### OBJECTIVE
Copy out the part of the data below that opens with the line containing "press [772, 1263]" and closes with the line containing "center [807, 731].", reproducing it word for word with both of those lines included.

(Data for locating displayed items)

########################################

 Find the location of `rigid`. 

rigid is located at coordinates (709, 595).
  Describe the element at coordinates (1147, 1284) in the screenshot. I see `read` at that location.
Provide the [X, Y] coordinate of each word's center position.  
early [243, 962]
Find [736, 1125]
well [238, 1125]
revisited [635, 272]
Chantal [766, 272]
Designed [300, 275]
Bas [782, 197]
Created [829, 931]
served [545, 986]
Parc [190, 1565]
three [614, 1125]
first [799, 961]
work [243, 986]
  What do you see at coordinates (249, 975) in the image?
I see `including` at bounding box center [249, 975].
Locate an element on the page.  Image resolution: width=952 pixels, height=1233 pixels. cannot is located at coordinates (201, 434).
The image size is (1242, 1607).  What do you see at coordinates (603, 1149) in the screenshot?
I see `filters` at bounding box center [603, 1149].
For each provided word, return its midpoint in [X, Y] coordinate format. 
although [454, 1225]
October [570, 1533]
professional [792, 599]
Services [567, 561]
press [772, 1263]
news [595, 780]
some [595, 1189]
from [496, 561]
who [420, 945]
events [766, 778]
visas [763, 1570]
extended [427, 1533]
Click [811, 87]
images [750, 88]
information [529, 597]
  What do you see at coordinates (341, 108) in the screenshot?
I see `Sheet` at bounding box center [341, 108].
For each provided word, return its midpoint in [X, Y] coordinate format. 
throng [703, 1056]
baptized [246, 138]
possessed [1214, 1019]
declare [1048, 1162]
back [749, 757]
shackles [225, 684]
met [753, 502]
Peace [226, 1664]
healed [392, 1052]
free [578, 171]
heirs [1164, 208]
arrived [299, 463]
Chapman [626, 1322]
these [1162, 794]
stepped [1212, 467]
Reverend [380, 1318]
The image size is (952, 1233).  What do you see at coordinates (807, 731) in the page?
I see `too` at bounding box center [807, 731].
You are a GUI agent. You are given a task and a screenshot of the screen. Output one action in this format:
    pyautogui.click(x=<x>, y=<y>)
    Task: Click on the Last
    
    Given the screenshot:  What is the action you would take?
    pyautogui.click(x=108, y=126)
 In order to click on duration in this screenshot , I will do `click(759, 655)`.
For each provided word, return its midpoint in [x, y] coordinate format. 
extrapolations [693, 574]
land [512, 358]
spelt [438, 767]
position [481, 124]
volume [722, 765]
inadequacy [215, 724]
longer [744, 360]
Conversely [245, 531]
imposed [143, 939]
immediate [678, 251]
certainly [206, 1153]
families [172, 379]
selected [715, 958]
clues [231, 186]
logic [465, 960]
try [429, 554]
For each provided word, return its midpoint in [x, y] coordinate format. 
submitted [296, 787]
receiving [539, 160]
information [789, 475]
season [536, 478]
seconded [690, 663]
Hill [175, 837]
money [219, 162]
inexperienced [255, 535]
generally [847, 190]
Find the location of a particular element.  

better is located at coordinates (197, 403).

########################################

### SOLUTION FOR THIS TASK
press [772, 1263]
news [595, 780]
some [595, 1189]
from [496, 561]
who [420, 945]
events [766, 778]
visas [763, 1570]
extended [427, 1533]
Click [811, 87]
images [750, 88]
information [529, 597]
  What do you see at coordinates (341, 108) in the screenshot?
I see `Sheet` at bounding box center [341, 108].
For each provided word, return its midpoint in [X, Y] coordinate format. 
throng [703, 1056]
baptized [246, 138]
possessed [1214, 1019]
declare [1048, 1162]
back [749, 757]
shackles [225, 684]
met [753, 502]
Peace [226, 1664]
healed [392, 1052]
free [578, 171]
heirs [1164, 208]
arrived [299, 463]
Chapman [626, 1322]
these [1162, 794]
stepped [1212, 467]
Reverend [380, 1318]
The image size is (952, 1233).  What do you see at coordinates (807, 731) in the page?
I see `too` at bounding box center [807, 731].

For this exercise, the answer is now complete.